The most annoying of all... I put in my request for 8th Dec, Friday & 9th Dec, Sat off due to my ROM on 9th Dec. I also require Wed to be night shift as both Jeff & I need to go down to the ROM office to collect our documents. Guess what she did? She put me on Tuesday night, Wed off night which is also an off, followed by Friday night. This means that on the 9th Dec, Sat, my ROM day, I'm off night duty! So I have to rush home at 7.30 am after I've passed over to the morning nurse, showered, get changed & Jeff has to pick me up to his house for the tea ceremony. Then it's back to my house for tea ceremony on my side & rush down to the bridal studio by 12.15 pm for make up, picking up of dress & collecting the bouquet.

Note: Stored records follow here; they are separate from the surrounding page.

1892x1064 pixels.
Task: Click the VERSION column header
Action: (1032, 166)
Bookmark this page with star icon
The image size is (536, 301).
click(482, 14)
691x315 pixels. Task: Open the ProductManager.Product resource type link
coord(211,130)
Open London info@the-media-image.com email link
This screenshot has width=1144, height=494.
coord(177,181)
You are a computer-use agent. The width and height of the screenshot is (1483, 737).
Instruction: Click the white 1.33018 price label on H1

She forced me to clear all my leave before Dec, saying that she'll grant marriage leave during my ROM. But now she's saying that I have to submit the marriage cert to get the marriage leave. That means, I can only claim it AFTER my solemnization. If she had not forced me to clear all my leave, at least I could take 1 day leave on Friday for preparation. But she was the 1 who said I can take marriage leave for my ROM & hence I agreed to clear my leave!
This is my presumption. But she did mention something about taking leave in Dec to go for a holiday. I think she's afraid that I'll take leave in Dec, rendering her unable to take leave as well. Someone has to go in for 4 hours a day even during the holidays. My colleague is taking leave for the whole of Dec & she had informed my supervisor even before accepting the job. So if all 3 of us were taking leave, nobody will be working. I think that's the reason why she forced me to clear my leave. For her own selfish motives!

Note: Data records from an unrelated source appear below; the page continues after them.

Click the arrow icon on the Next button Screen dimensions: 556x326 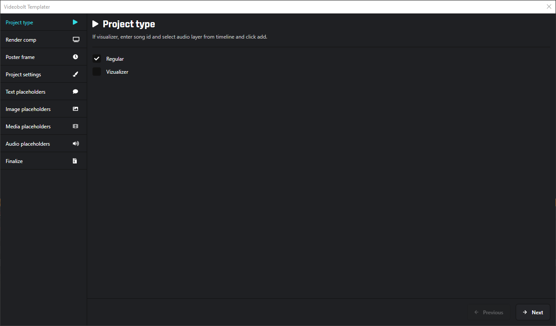pyautogui.click(x=525, y=312)
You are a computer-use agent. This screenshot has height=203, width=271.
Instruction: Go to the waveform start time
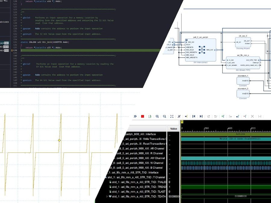194,116
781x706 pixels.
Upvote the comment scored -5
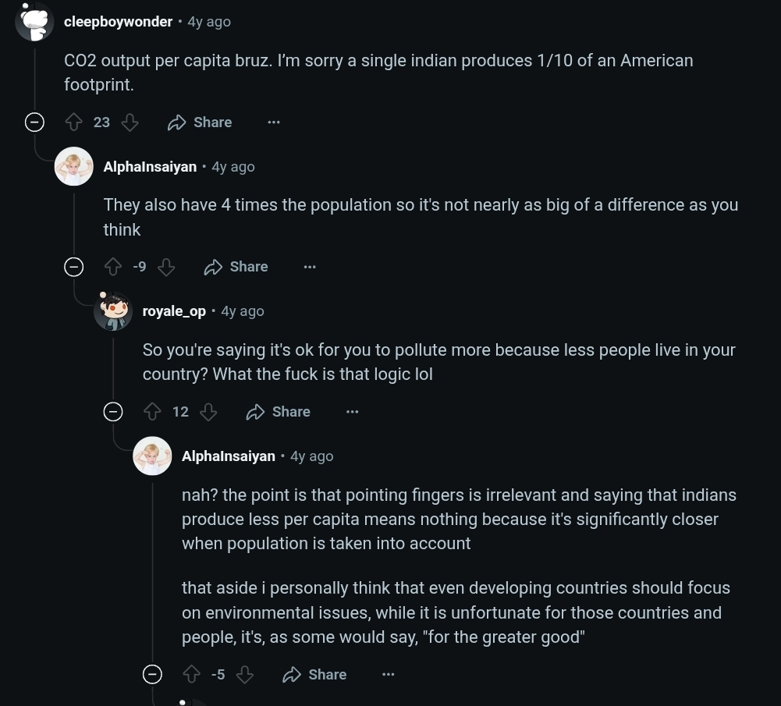[x=191, y=675]
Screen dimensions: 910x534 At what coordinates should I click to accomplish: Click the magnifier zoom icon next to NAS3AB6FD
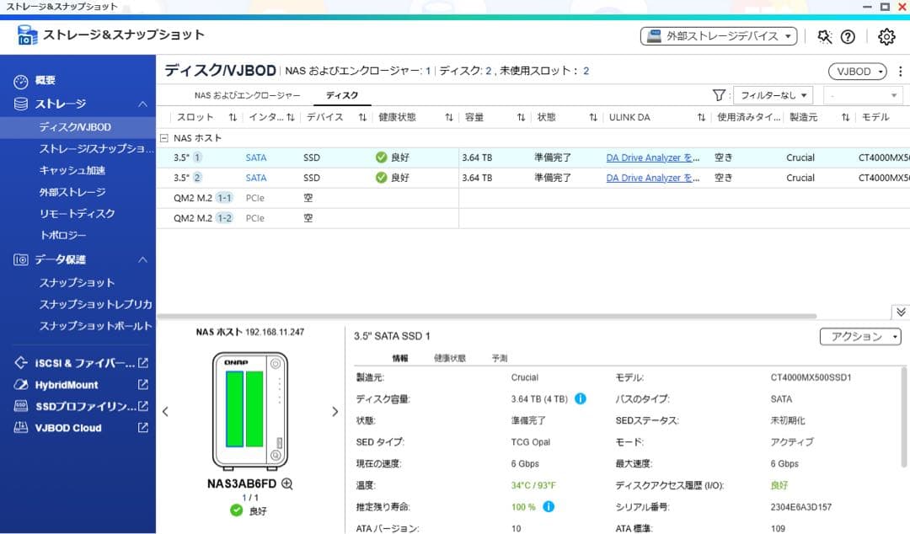click(x=287, y=484)
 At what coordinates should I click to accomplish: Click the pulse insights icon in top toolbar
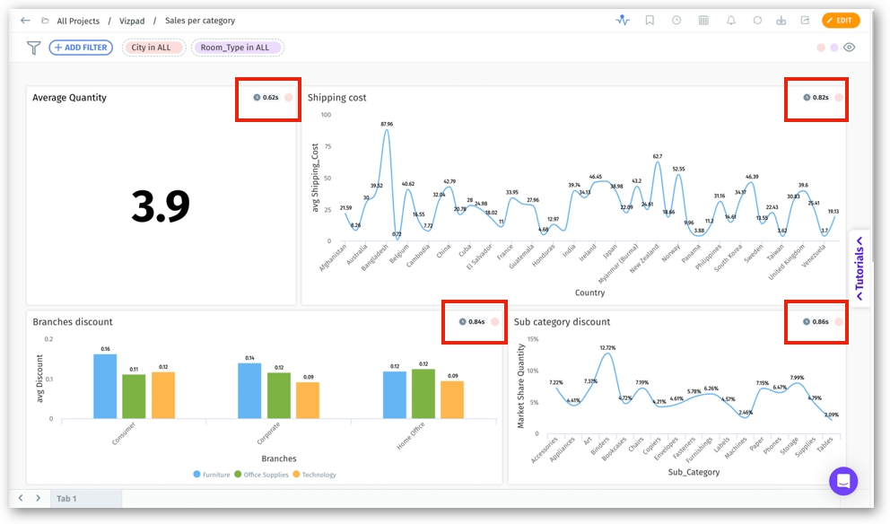tap(623, 21)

I wouldn't call it hatred. But I seriously have a lot & I mean tons of bad feelings towards her. She make me feel sick! I hate to see her face & I don't even want to come in contact with her for even 5 mins. Jeff says hand in the resignation letter now & demanded that I be released from service by the 6th Dec. (I need to give 1 month notice & today's the 2nd.) I know that if I do this, I'll get HELL for the rest of the 4 weeks that I'm here. She knows I probably need the money & wouldn't leave till after my ROM. Probably that's why she's doing all these. This is seriously getting out of hand & I hate her unscrupulous ways. But what can I do?

1 Comments:
jo RESIGN WITHIN 24 HOURS!!! she knows u r fiancially tight, she knows too much about yr situation now....and you know u w suffer more during the resignation period...resign STAT! you can always take up some agency assignments easily, at least u nd not hv to see her face, tolerate her nonsense, her unhappiness on you...since jeff already given u the green light...why make yourself an unhappy bride to be??? after u hv settled with yr rom, trust me u can find bttr job in the market...nurses are in great demand...don worry!!!